A ses débuts, il a photographié un peu partout en Europe, à commencer par son pays natal l’Angleterre, mais aussi en France, pays avec lequel il a des affinités, sans omettre les pays de l’Est où il retourne fréquemment entre deux séjours plus exotiques à Cuba.
Plus récemment, Wilson a fini par désirer parcourir un vaste continent: les Etats-Unis où il habite depuis un quinzaine d’années. Il a pu craindre de toucher à ce territoire-là , tant les photographes américains s’en sont magnifiquement chargés, mais là encore son travail échappe aux icônes préétablies. Son étonnante vision délivre des instantanés de paysages et d’hommes brûlés par un soleil brutal, finissant parfois par se coucher sur cette rude contrée. L’errance de Matt Wilson voisine plutôt celles de Wim Wenders ou de Jim Jarmusch que celles de William Eggleston ou de Stephen Shore. Il s’écarte de la new topography en conférant une aura pittoresque, voire cinématographique, à des scènes ordinaires: maisons décaties, vieilles américaines abandonnées, paysans burinés asséchant une bière, panneaux style Far West gisant déglingués dans les herbes hautes…
Peu nombreuses certes, mais si particulières, ces photographies modestes, voire anodines, dans leur sujet sont, de plus, présentées — à l’encontre des tendances actuelles de la photographie contemporaine —, dans de si petites dimensions que nous sommes obligés de nous arrêter pour les scruter de plus près. L’image est, la plupart du temps, quelque peu endommagée à cause des films parfois hors d’usage que l’artiste utilise.
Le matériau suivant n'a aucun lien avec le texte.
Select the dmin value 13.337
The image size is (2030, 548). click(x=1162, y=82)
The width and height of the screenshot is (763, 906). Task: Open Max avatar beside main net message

Le résultat visuel est opalescent avec un grain très présent et une lumière décadente provoquant des zones d’ombres intimistes dans les scènes nocturnes ou un rendu charbonneux et embrumé dans les paysages diurnes. Cette technique de prise de vue «aléatoire», qui intègre l’accidentel à la vision photographique, fonde le langage de Matt Wilson.
Tout ceci finit par nous troubler la vue pour, petit à petit, nous aimanter et nous faire basculer dans un univers poétique et hors du temps. Au fur et à mesure, cette écriture structure l’ensemble par une trame visuelle, vaguement narrative, qui nous mène dans des contrées fictionnelles à la limite d’un rêve éveillé.»